Ahora que seguimos la constitución del «y tú más», la ley que nos articula, hasta hemos aplicado otro lenguaje televisivo en el que la política ha pasado a adquirir la tensión de un derbi futbolístico. No hay enfrentamiento más brutal que un Madrid-Barça ni más atractivo para el espectador que esa emoción desbordada del que la cuenta. Conocedor de ambos mundos, Ferreras ha cogido toda esa manera de transmitir y la ha aplicado a la realidad política con la misma fuerza original de aquel José María García de los ochenta: «Paco, minuto y resultado». Así, día a día, Ferreras ha venido arrancando sus directos en la tele: «23.37, conectamos con Alcalá Meco» (que es igualito que el Benito Villamarín, vamos). Y aunque es novedosa esa forma de asociarse política y fútbol, ambos campos son paralelos desde el punto de vista lingüístico y se estructuran, esa es la cuestión, en nuestra vida cotidiana como metáforas de una guerra. Lean al lingüista George Lakoff y al filósofo Mark Johnson si desean poner algo de luz sobre esta manera de organizar nuestra realidad en términos de vencedores y vencidos; ellos concluyen que una parte de nuestro lenguaje común afecta al modo en que percibimos, pensamos y actuamos. Y nuestro lenguaje es una guerra.
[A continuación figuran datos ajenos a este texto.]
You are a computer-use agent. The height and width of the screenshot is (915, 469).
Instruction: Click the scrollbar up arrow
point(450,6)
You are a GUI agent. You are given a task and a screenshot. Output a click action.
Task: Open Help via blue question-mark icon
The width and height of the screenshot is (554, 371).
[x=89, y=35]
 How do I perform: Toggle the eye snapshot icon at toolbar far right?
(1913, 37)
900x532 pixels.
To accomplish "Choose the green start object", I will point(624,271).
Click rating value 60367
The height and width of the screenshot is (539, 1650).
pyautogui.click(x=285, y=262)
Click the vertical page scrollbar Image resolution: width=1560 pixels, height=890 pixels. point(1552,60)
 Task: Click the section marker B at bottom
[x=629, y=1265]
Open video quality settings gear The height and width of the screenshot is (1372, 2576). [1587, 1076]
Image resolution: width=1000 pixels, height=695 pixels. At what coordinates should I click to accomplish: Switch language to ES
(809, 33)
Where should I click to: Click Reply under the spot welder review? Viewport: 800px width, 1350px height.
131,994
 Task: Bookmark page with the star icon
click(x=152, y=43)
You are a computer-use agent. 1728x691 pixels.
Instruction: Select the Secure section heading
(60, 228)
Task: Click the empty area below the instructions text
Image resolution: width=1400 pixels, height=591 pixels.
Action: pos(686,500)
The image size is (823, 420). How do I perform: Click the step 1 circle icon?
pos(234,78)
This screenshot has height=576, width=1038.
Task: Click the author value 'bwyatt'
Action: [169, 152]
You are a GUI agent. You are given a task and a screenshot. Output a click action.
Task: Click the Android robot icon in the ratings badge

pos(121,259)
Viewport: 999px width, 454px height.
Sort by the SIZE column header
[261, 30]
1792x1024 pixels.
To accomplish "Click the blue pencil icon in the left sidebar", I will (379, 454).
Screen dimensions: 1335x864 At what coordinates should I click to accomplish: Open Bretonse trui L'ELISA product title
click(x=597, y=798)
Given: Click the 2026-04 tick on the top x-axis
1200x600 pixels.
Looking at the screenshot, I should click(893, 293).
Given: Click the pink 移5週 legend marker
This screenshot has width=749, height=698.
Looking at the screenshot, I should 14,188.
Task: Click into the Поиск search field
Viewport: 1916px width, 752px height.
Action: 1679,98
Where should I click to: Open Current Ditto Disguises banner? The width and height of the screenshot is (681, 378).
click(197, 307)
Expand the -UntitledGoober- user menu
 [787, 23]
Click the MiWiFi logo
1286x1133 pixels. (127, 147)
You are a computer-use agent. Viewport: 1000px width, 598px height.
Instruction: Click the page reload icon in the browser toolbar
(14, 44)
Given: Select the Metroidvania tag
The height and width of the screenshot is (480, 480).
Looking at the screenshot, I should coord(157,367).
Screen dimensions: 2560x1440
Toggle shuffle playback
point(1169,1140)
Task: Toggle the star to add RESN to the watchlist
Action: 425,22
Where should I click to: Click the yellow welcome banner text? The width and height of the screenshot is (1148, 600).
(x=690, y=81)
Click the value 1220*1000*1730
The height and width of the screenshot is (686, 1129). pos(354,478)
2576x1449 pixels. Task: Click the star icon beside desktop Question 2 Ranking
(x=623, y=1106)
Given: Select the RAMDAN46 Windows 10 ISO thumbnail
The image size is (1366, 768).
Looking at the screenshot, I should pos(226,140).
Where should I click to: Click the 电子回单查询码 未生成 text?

En cualquier caso, la batalla está perdida, porque de tanto estirar y desvirtuar los significados hemos acabado por gastar las palabras. Por eso creo que necesitamos de inmediato otro lenguaje para entendernos. Quizás valga como principio el humor del actor gallego Manuel Burque que hace dos días propuso que España se pase a llamar Cataluña para que no haya de qué independizarse. Es un buen comienzo empezar por renombrarse, porque hemos abusado tanto de los términos que se han vaciado de contenido: Cataluña, España, democracia (¡si hasta hay demofobia!), sistema, justicia, rebelión, constitución… Nos urge darles otro significado para comunicarnos bien, ahora que hay rebeldes que no usan armas; moderados que piden prisión; personas del sistema que roban a manos llenas; antisistemas que quieren votar o presidentes fugitivos. Necesitamos renombrarnos, cambiar nuestras metáforas, salir de esta guerra y tal vez aplicarnos el artículo número uno de otra ley vital: no hay como perder para ganar. O como dijo Jordi Évole hace días: «Quizás a estas alturas solo venza el que se atreva a decir primero basta ya».